Remultiplexing

What if you have a set of FASTQ files where each FASTQ file (or FASTQ file pair) is a single cell? This can be difficult to feed into programs that expect barcodes to be associated with each cell rather than having each cell be in a separate file.

Therefore, splitcode has a remultiplexing option where you can simply supply a batch file containing all the individual FASTQ files and splitcode will assign “fake” barcodes for each file supplied.

To do this, first create a batch.txt file as follows:

cell1  a_R1.fastq.gz a_R2.fastq.gz
cell1  b_R1.fastq.gz b_R2.fastq.gz
cell2  c_R1.fastq.gz c_R2.fastq.gz
cell3  d_R1.fastq.gz d_R2.faastq.gz

Now simply run splitcode with the --remultiplex option as follows:

splitcode --remultiplex -o out_R1.fastq.gz,out_R2.fastq.gz --outb=barcodes.fastq.gz batch.txt

The output files out_R1.fastq.gz and out_R2.fastq.gz will contain all the input FASTQ files from batch.txt concatenated together. The barcodes.fastq.gz file will contain unique barcodes corresponding to each cell, as specified in the batch.txt file. Note that cell1 appears twice in the batch.txt file; therefore both pairs of files (beginning with a_ and b_) will have their reads associated with the same barcode.
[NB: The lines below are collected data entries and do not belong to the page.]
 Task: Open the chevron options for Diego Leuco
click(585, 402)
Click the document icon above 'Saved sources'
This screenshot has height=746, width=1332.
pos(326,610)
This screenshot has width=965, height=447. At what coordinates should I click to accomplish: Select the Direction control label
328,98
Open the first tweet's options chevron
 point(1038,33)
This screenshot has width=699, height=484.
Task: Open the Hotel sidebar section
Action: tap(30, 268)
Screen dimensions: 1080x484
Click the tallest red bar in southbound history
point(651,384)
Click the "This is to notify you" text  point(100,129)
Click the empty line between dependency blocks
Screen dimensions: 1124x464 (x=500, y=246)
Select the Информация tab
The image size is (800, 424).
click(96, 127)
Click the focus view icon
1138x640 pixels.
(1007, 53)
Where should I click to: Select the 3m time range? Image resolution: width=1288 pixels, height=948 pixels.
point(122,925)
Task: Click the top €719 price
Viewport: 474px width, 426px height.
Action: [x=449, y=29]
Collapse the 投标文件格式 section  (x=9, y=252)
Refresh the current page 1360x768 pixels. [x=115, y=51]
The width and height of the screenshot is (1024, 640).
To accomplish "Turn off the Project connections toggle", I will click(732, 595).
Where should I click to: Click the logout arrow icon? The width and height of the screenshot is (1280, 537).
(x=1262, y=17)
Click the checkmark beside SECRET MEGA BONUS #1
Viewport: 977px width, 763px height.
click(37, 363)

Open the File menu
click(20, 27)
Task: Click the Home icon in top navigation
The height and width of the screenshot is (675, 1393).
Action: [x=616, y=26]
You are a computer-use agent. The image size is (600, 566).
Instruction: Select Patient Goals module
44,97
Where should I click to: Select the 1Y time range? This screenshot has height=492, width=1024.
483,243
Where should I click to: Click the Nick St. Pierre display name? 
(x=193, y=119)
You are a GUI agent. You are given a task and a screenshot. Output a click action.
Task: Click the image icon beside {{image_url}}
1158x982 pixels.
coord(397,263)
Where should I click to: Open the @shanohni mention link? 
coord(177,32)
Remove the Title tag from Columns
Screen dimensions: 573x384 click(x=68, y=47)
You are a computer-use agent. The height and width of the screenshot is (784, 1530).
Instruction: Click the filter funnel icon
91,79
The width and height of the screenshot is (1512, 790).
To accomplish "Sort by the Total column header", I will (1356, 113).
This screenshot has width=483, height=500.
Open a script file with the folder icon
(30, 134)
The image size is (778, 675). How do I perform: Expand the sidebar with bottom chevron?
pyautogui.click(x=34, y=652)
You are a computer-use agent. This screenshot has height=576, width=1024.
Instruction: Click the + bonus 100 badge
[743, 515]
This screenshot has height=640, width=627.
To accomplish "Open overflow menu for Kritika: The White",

The barcodes will be 16-bp in length and will look like AAAAAAAAAAAAAAAA (for cell1), AAAAAAAAAAAAAAAC (for cell2), and AAAAAAAAAAAAAAAG (for cell3).

There are multiple ways to output the barcodes that are made from remultiplexing:

  • You can supply the --outb option to have the barcodes supplied in a separate file (as was done above).

  • You can supply the --bc-names option to put the barcode after the BC:Z: SAM tag in the read header.

  • You can supply the --com-names option to put the unique numerical ID after the BI:i: SAM tag in the read header.

  • You can supply the --pipe option so that the barcode is interleaved with the reads.

  • You can omit the --outb option which will cause, by default, the barcode to appear at the very beginning of each read in the first (R1) read file.

  • You can use the --bclen option to change the barcodes to be of lengths other than 16-bp.